OBJECTIVE: The purpose of this article is to report our intermediate to long-term outcomes with image-guided percutaneous hepatic tumor cryoablation and to evaluate its technical success, technique efficacy, local tumor progression, and adverse event rate. MATERIALS AND METHODS: Between 1998 and 2014, 299 hepatic tumors (243 metastases and 56 primary tumors; mean diameter, 2.5 cm; median diameter, 2.2 cm; range, 0.3-7.8 cm) in 186 patients (95 women; mean age, 60.9 years; range, 29-88 years) underwent cryoablation during 236 procedures using CT (n = 126), MRI (n = 100), or PET/CT (n = 10) guidance.
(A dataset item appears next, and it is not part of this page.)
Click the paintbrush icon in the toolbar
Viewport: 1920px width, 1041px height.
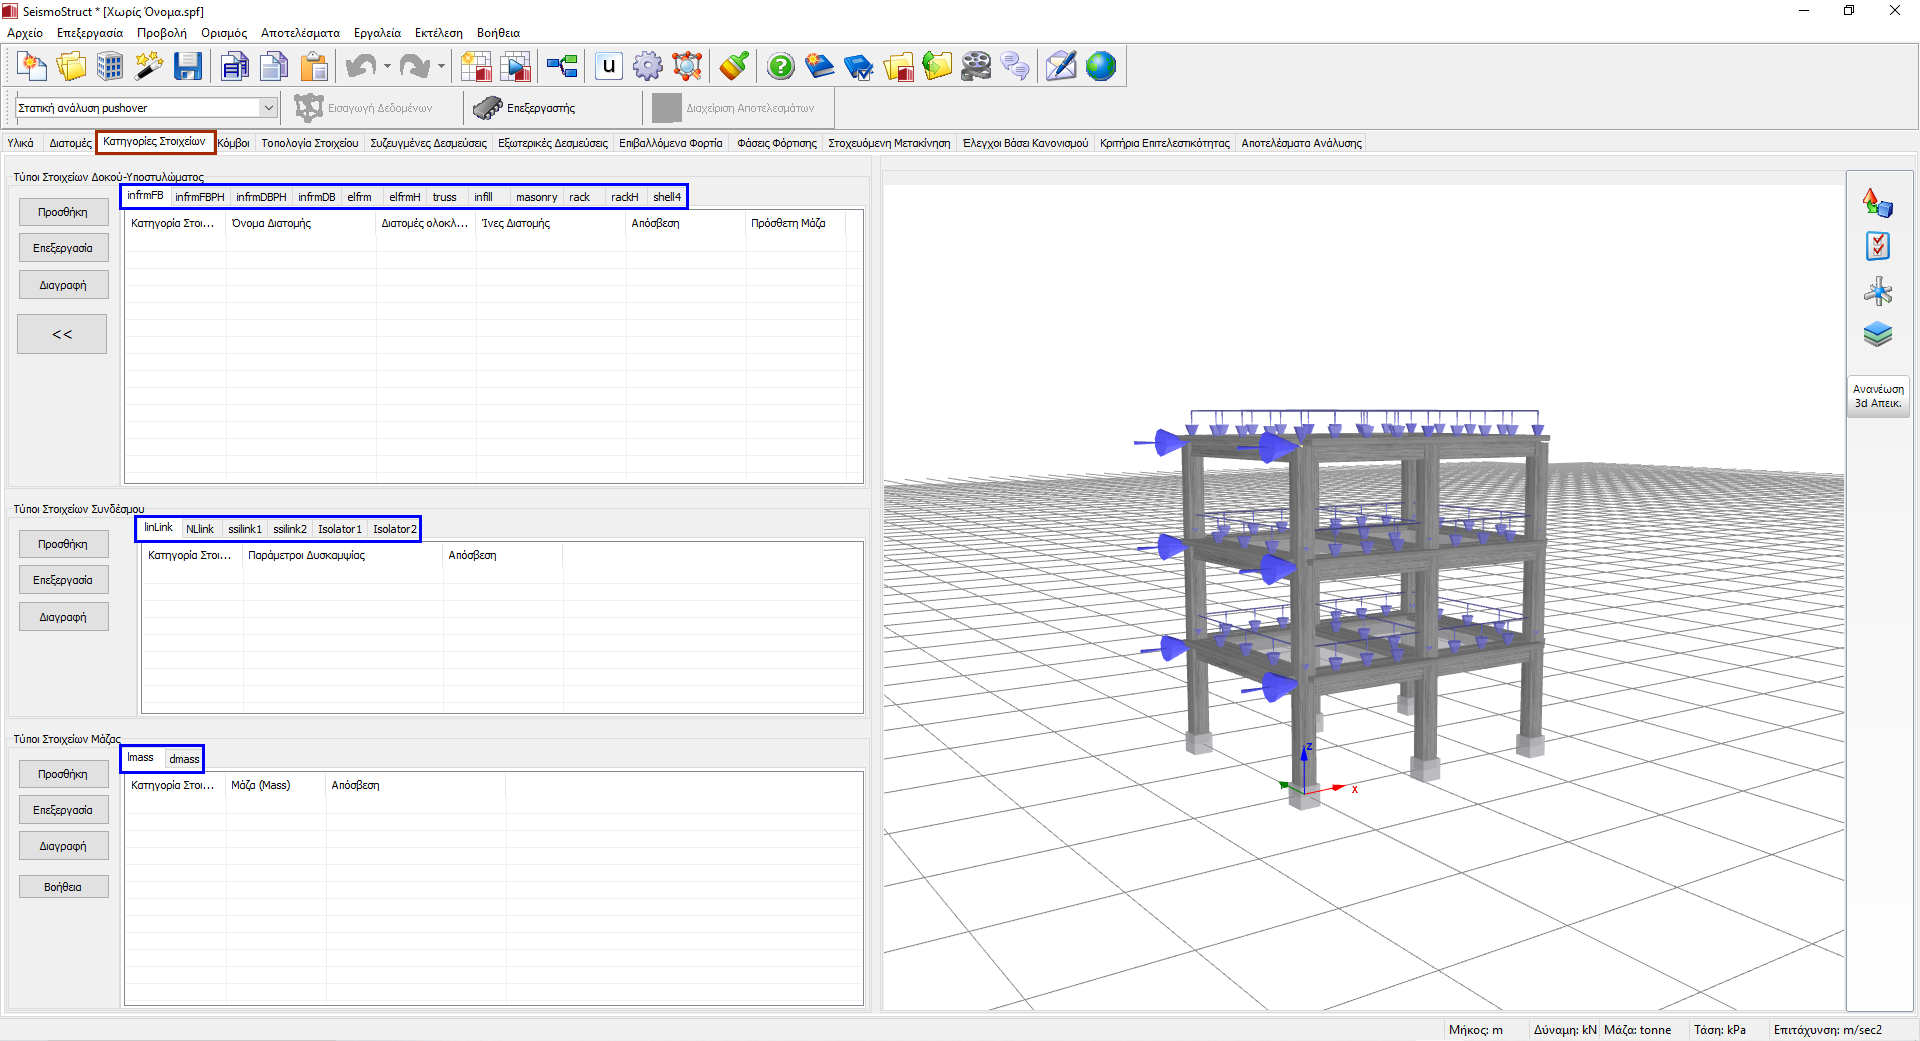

Technical success, technique efficacy at 3 months, local tumor progression (mean follow-up, 2.5 years; range, 2 months to 14.6 years), and adverse event rates were calculated. RESULTS: The technical success rate was 94.6% (279/295). The technique efficacy rate was 89.5% (231/258) and was greater for tumors smaller than 4 cm (93.4%; 213/228) than for larger tumors (60.0%; 18/30) (p < 0.0001). Local tumor progression occurred in 23.3% (60/258) of tumors and was significantly more common after the treatment of tumors 4 cm or larger (63.3%; 19/30) compared with smaller tumors (18.0%; 41/228) (p < 0.0001). Adverse events followed 33.8% (80/236) of procedures and were grade 3-5 in 10.6% (25/236) of cases. Grade 3 or greater adverse events more commonly followed the treatment of larger tumors (19.5%; 8/41) compared with smaller tumors (8.7%; 17/195) (p = 0.04). CONCLUSION: Image-guided percutaneous cryoablation of hepatic tumors is efficacious; however, tumors smaller than 4 cm are more likely to be treated successfully and without an adverse event.